Gestionar un pañol de herramientas o activos fijos es muy diferente a vender chicles. Las herramientas van y vienen, se desgastan y se pierden. Si sientes que tus herramientas "tienen patas", probablemente estás cometiendo uno de estos tres errores:
1. Confiar en la memoria (o en el "después lo anoto") El error número uno es el desfase temporal. Entregas el taladro al operario y piensas "lo anoto en el sistema cuando vuelva al escritorio". Grave error. En ese lapso, te entra una llamada, un cliente reclama, y el registro se olvidó. Solución: El registro debe ser inmediato. Por eso nuestras herramientas están pensadas para usarse desde el celular, en el lugar de los hechos.
2. No identificar los activos individualmente Si tienes 5 rotomartillos idénticos, no basta con poner "Cantidad: 5". ¿Cuál de los 5 es el que tiene el cable pelado? ¿Cuál es el que se llevó Juan?

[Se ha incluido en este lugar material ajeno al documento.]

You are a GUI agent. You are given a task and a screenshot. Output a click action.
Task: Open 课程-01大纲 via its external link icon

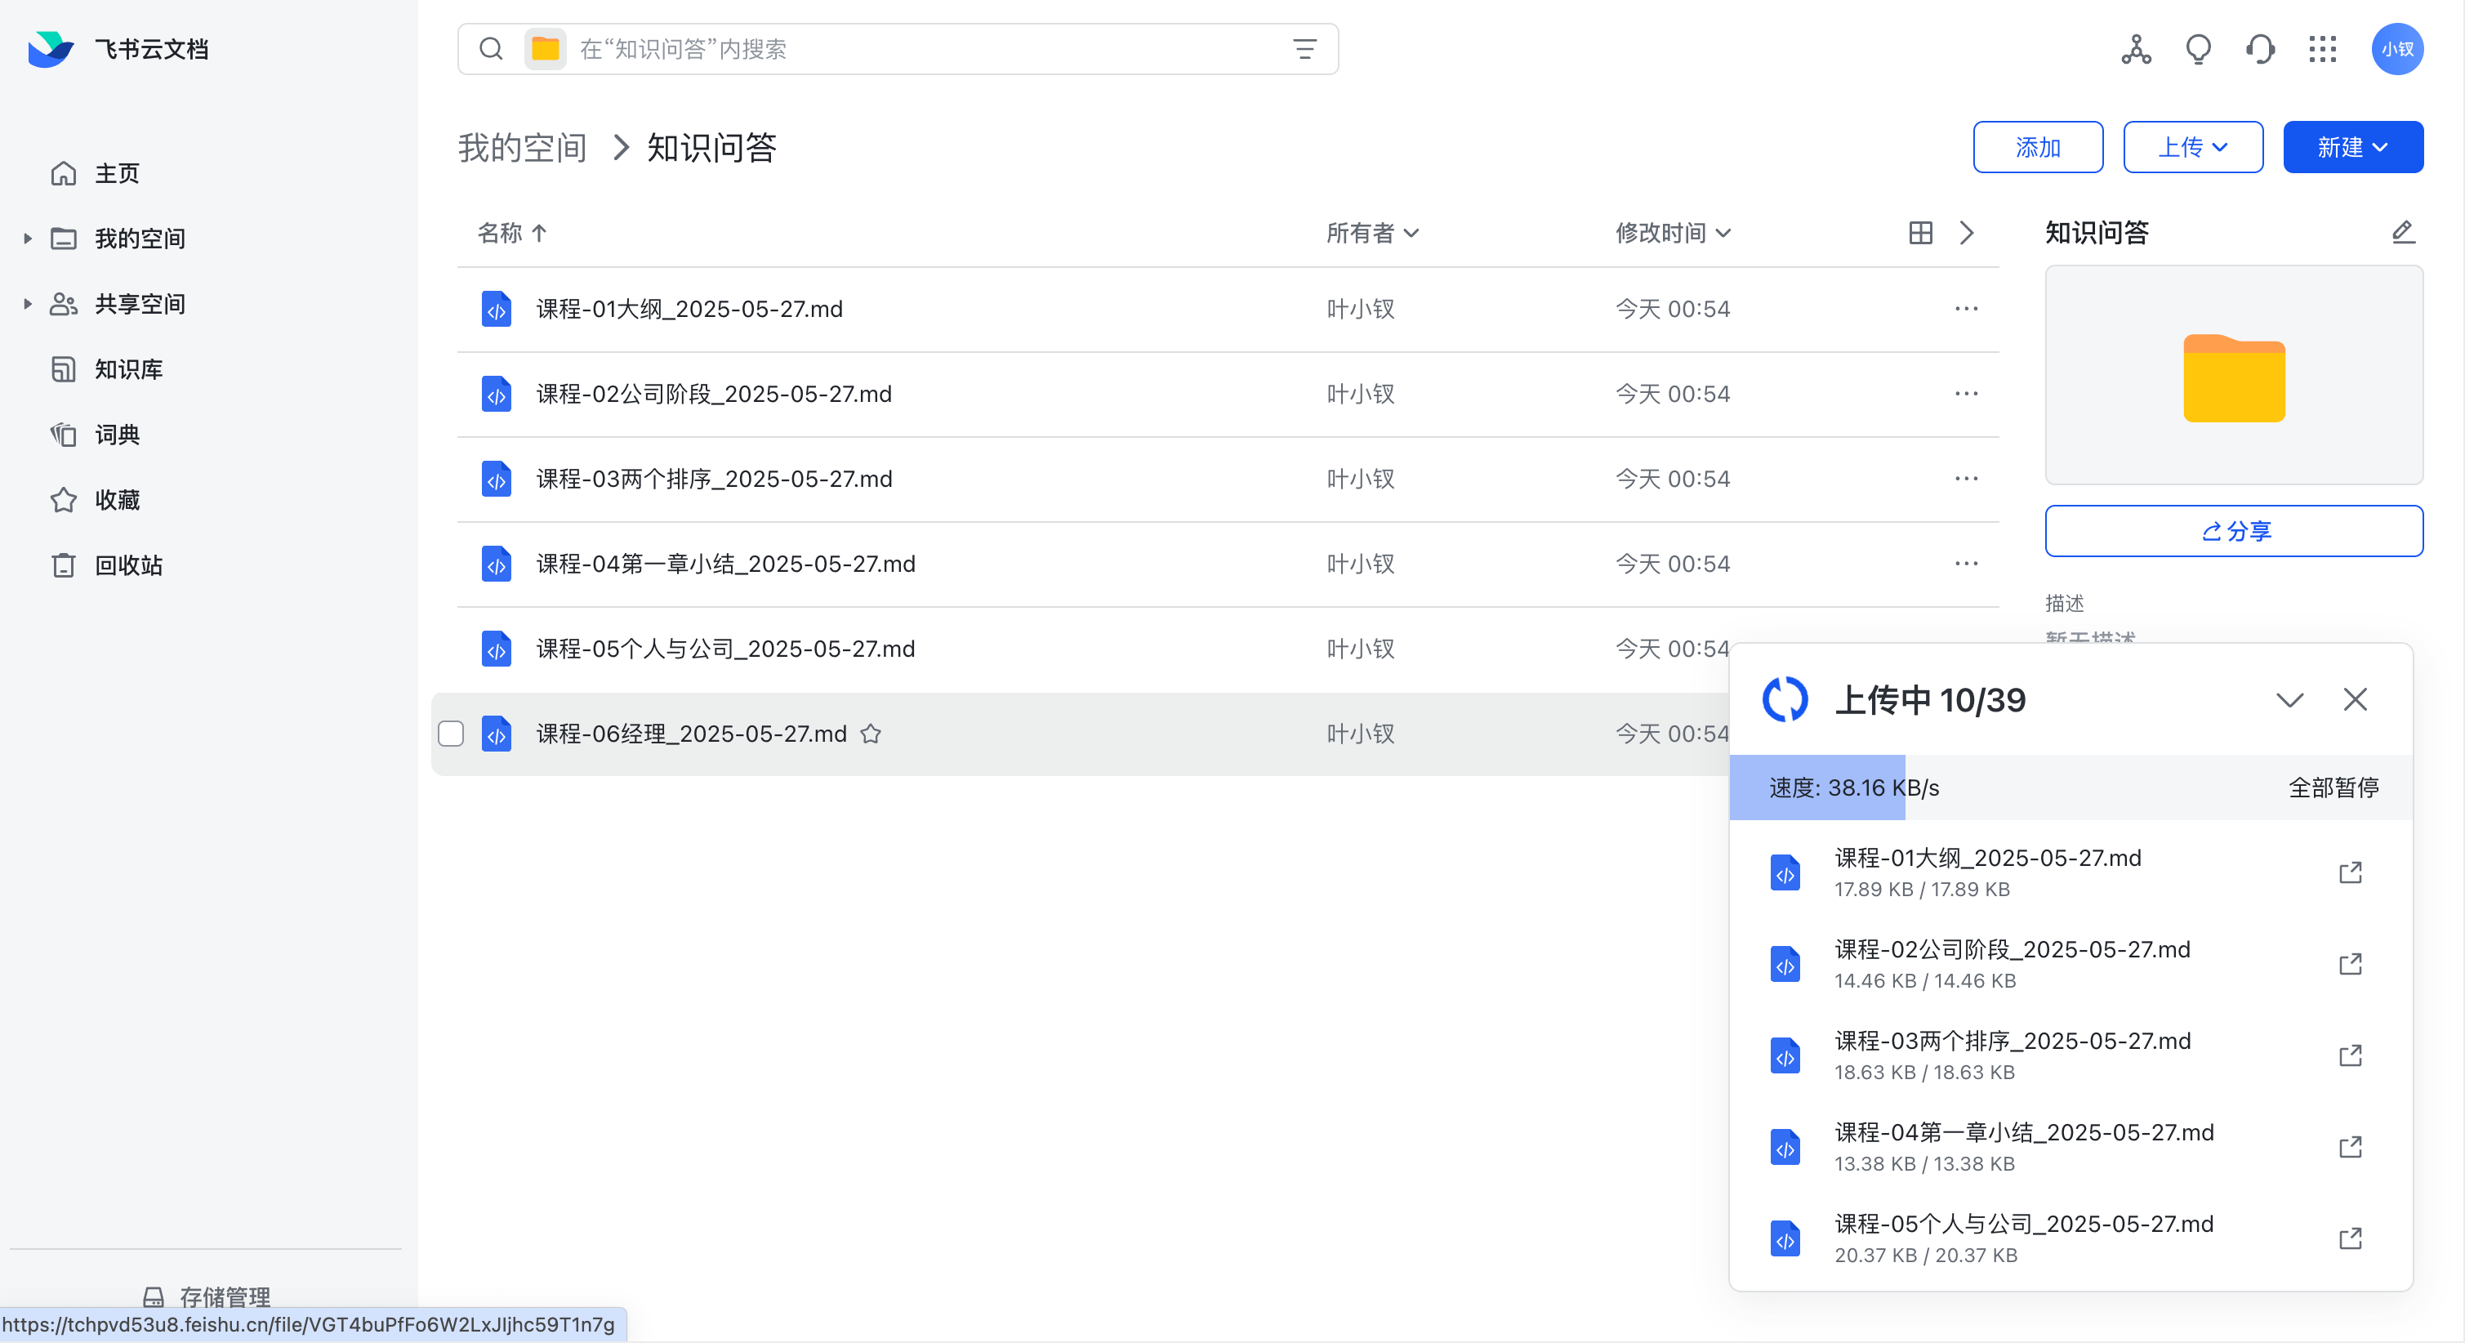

Solución: Cada activo valioso debe tener un ID único (ej: ROTO-01, ROTO-02). Etiquétalos física y digitalmente.
3. Ignorar el flujo de retorno Muchos se preocupan de anotar la salida, pero son laxos en la devolución. El momento de la recepción es crítico: es ahí donde debes verificar que la herramienta funciona y está limpia. Solución: Crea un protocolo de recepción obligado. Si la herramienta vuelve sucia o dañada, regístralo en el sistema. SuiteCero te permite agregar "Notas" en la devolución para mantener un historial de la vida útil de cada equipo.